Pacific Arts Legacy Project11.02.21

Time to Not Mop the Floor

New Zealand’s 11th Poet Laureate, Selina Tusitala Marsh, takes pause to reflect on her journey as a “high functioning Pasifika Poet–Scholar”.

We’re collaborating with Creative New Zealand to bring you the groundbreaking Pacific Arts Legacy Project. Curated by Lana Lopesi as project Editor-in-Chief, it’s a foundational history of Pacific arts in Aotearoa as told from the perspective of the artists who were there.

Covid-19 was a big reset button for many. For me, it reflected an internal Covid that had begun to set in mere months before. As a self-defined, high functioning Pasifika Poet–Scholar working on turning my PhD on first-wave Pacific women poets into a book people would actually read, contracted to work with poetry in corporations and schools, an in-demand speaker, mum of three, wife of 25 years, in-law forever, trail marathoner… an infection had set in.

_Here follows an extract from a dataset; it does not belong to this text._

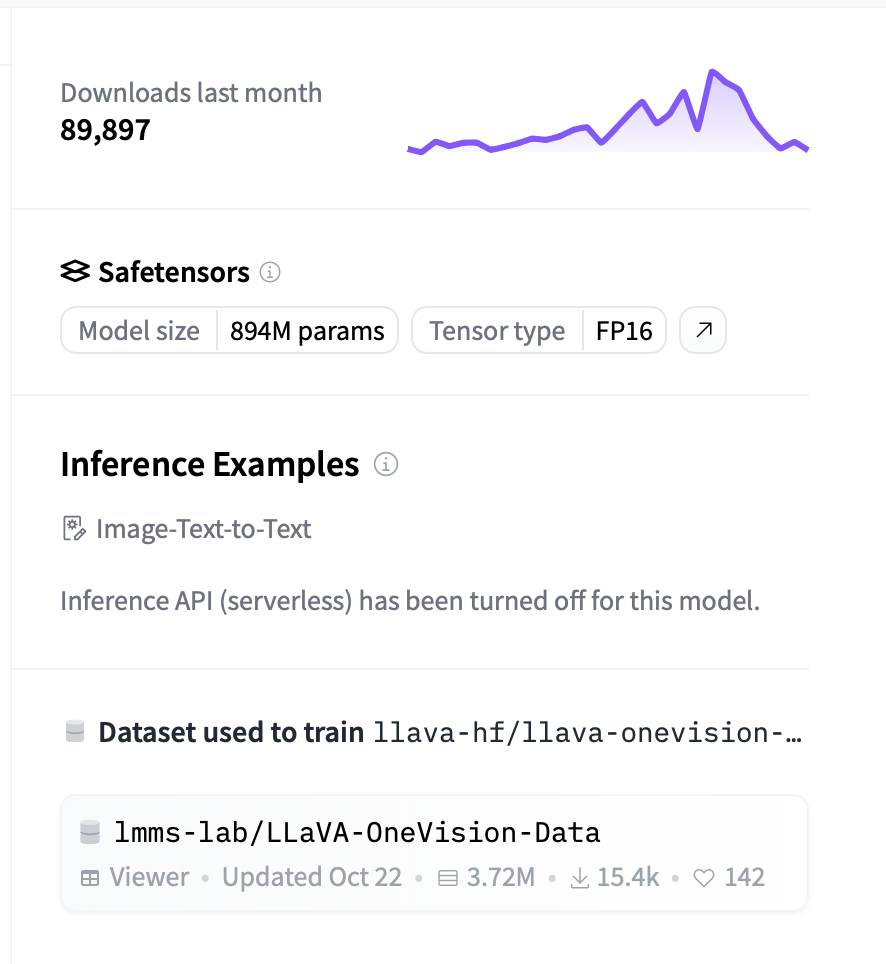
Task: Click the truncated llava-hf/llava-onevision model name
Action: (x=587, y=733)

Some might call it burnout.

I was 60,000 words into a written a memoir; a poetic meditation on each of the 11 pieces of my tokotoko – my Poet Laureate's walking staff – and what it meant to be the first Pasifika person to be the New Zealand Poet Laureate. Tokotoko maker Jacob Scott had carved its name into the maire wood: Tusitala Kapura. Teller of tales, long slow-burning flame, the source from which others now take their spark. Indeed, I was burning.

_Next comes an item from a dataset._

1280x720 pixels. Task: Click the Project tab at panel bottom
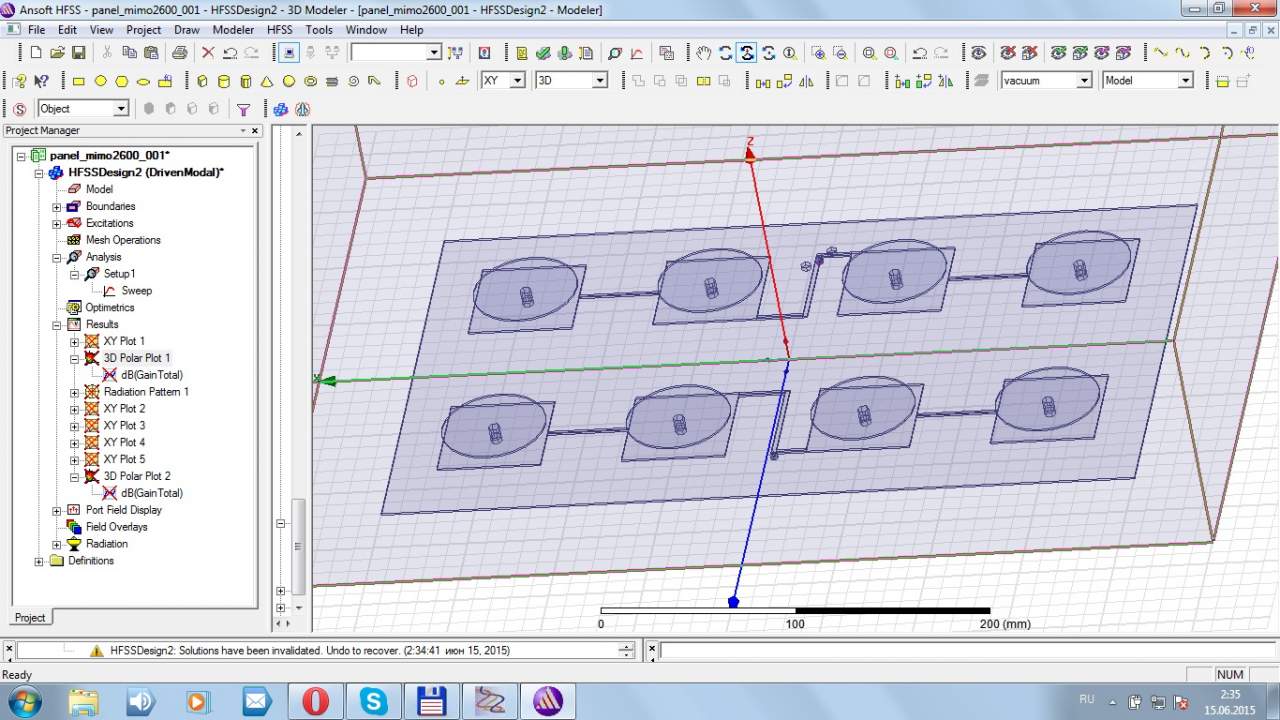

The burning question in my memoir was how do I hold the fire without burning out? In the midst of squeezing this memoir into a crazy-busy life, equating burning with its usual negative connotations was too easy. Covid gave me pause. For thought. For breath. Kapura is a home fire. It is burning. Present continuous tense. Not out. Not up. But within. And forever.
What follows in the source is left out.